§ **What needs to be done**
Rewrite the listing from the line containing "Task: Click the eyes emoji in the tweet" through the end of the listing, both included, replacing "eyes emoji" with "eyes icon" and keeping everything else the same. Leave the pictures out of your answer.

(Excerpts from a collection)
* * * *
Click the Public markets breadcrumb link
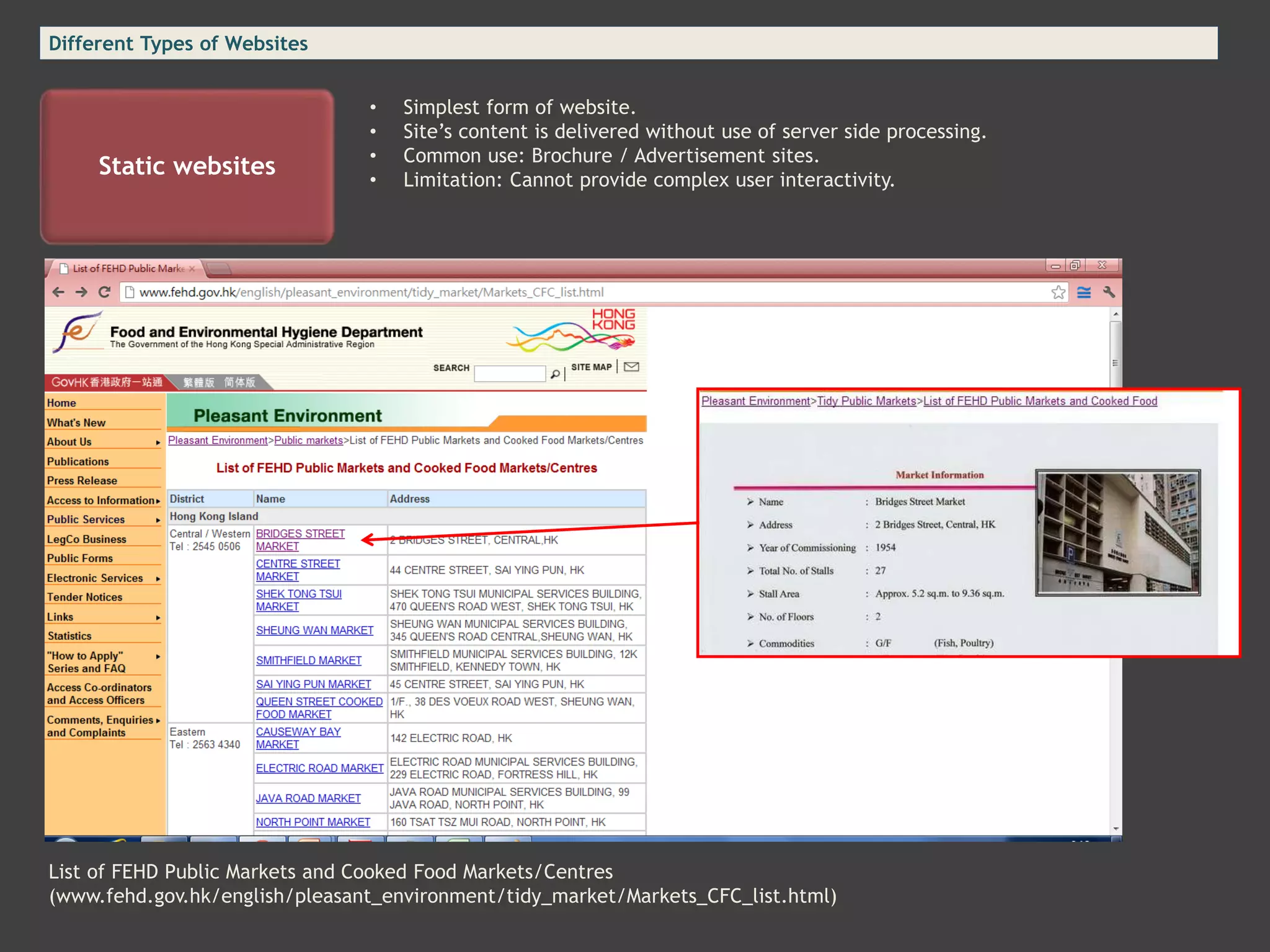 [x=308, y=441]
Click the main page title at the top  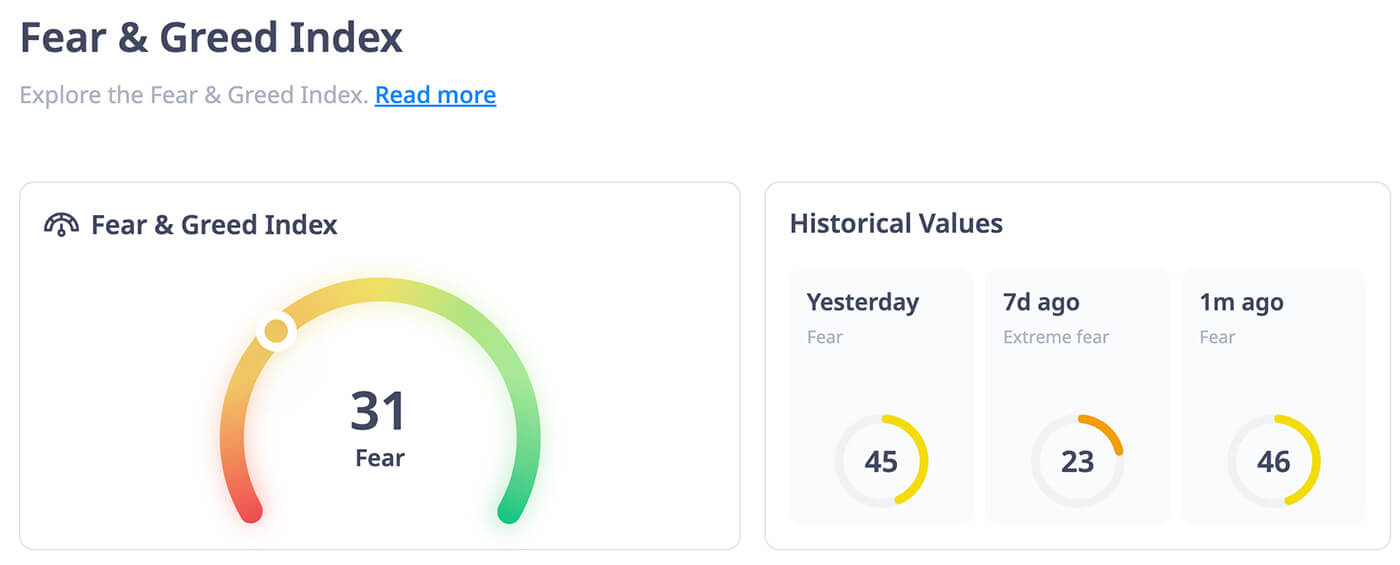pos(211,38)
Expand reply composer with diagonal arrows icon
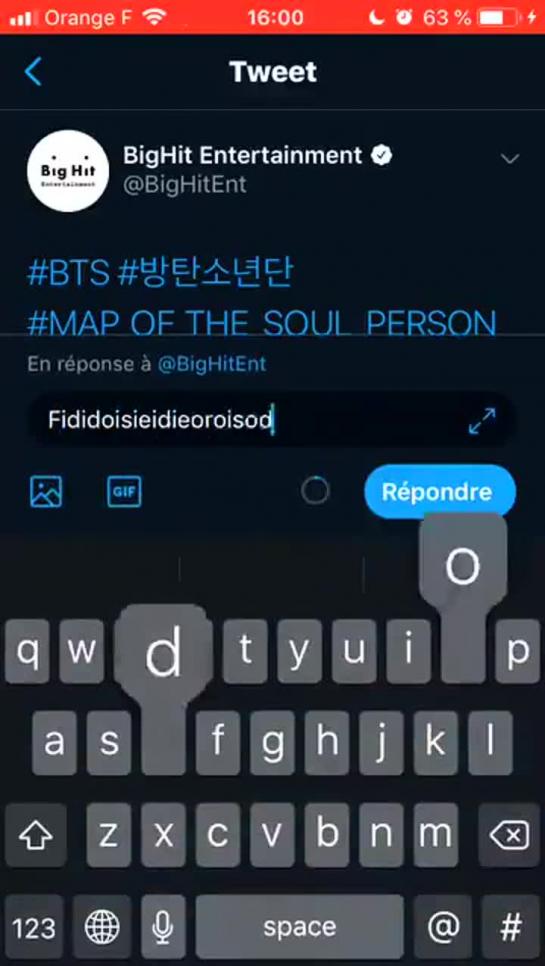 click(x=482, y=421)
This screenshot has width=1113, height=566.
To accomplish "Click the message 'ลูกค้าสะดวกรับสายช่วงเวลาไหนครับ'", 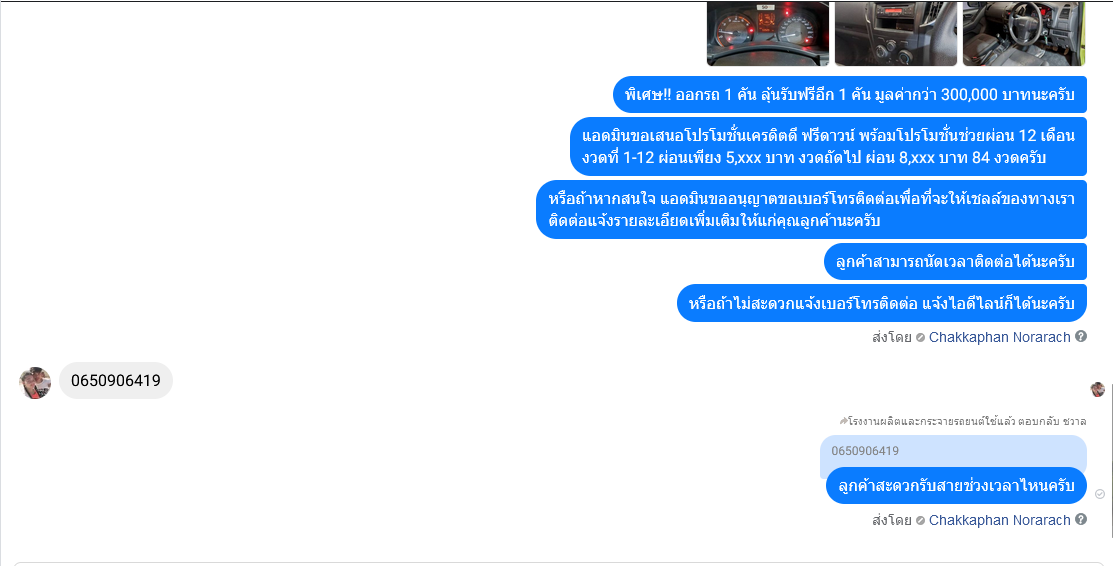I will (x=956, y=486).
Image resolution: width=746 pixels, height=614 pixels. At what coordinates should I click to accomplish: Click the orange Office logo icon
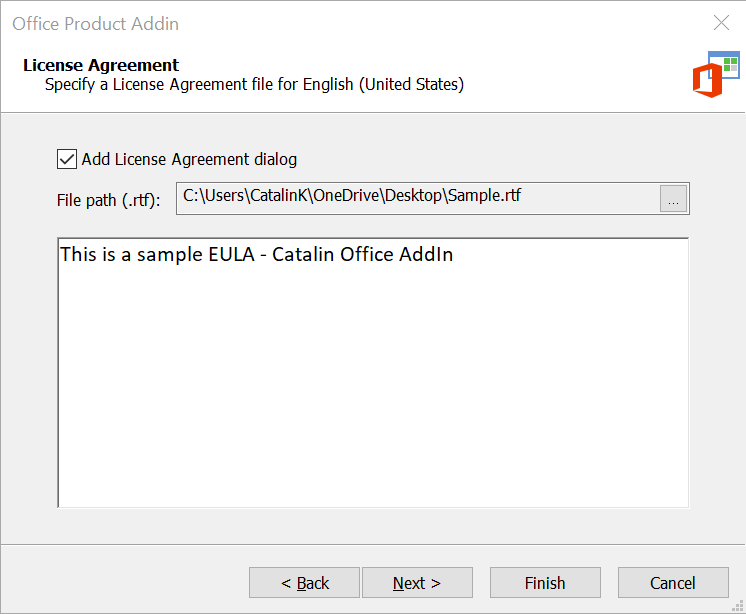point(707,81)
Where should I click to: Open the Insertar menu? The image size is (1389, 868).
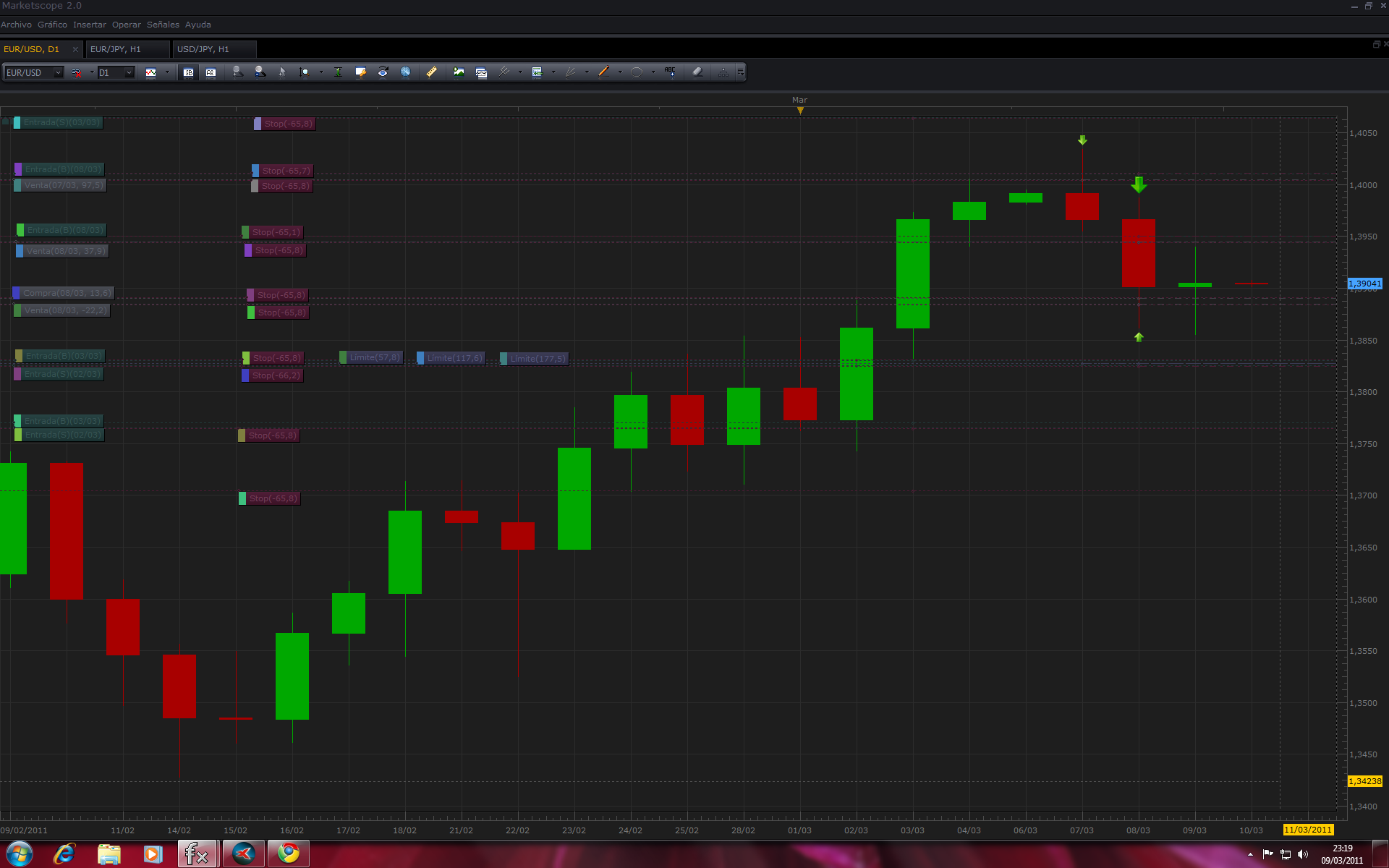click(89, 25)
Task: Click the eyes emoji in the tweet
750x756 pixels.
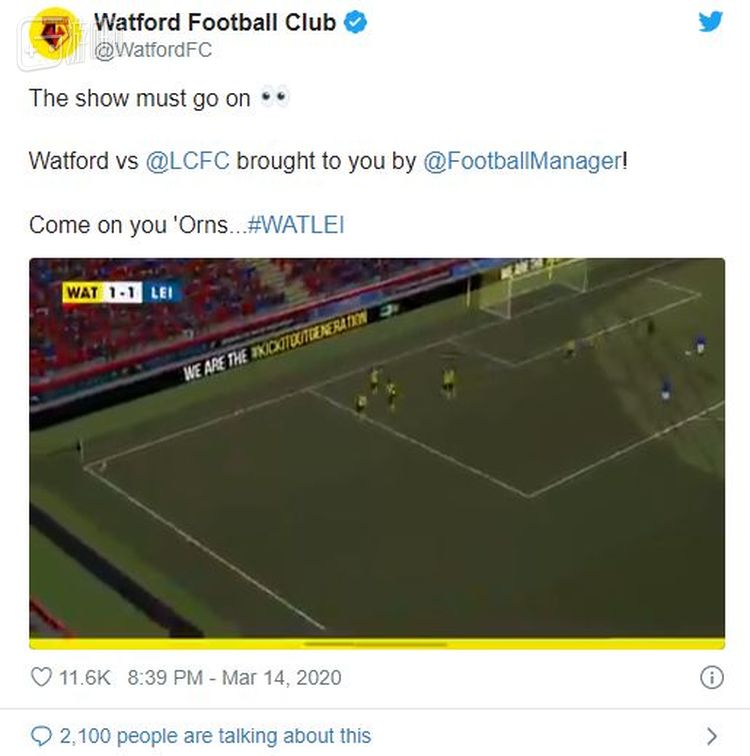Action: coord(274,98)
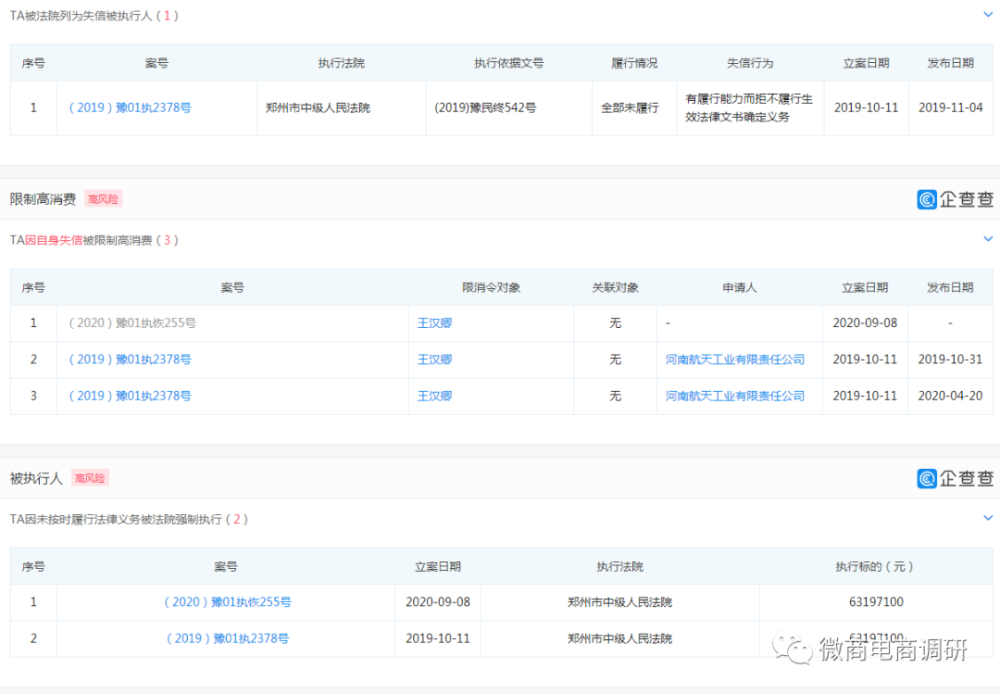
Task: Click the 执行法院 column header
Action: [x=340, y=62]
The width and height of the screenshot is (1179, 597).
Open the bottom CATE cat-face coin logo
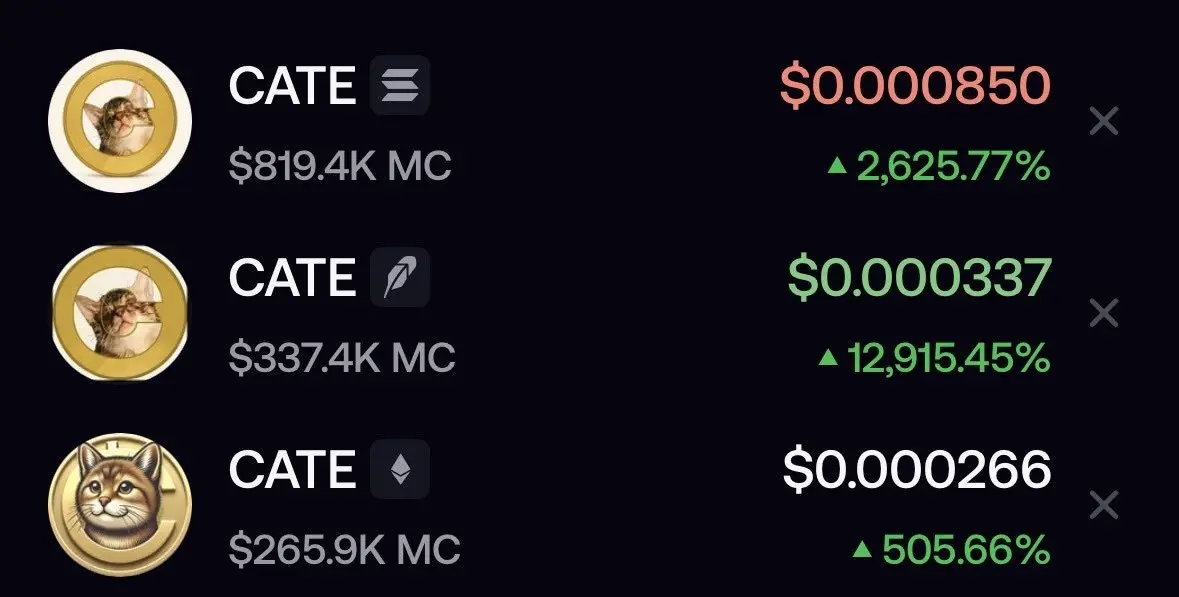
* * * *
§ **Reply to the task**
Task: Click the eyes icon in the tweet
750x756 pixels.
Action: coord(274,98)
Task: Click the 执行法院 column header
Action: [x=340, y=62]
The width and height of the screenshot is (1179, 597).
Open the bottom CATE cat-face coin logo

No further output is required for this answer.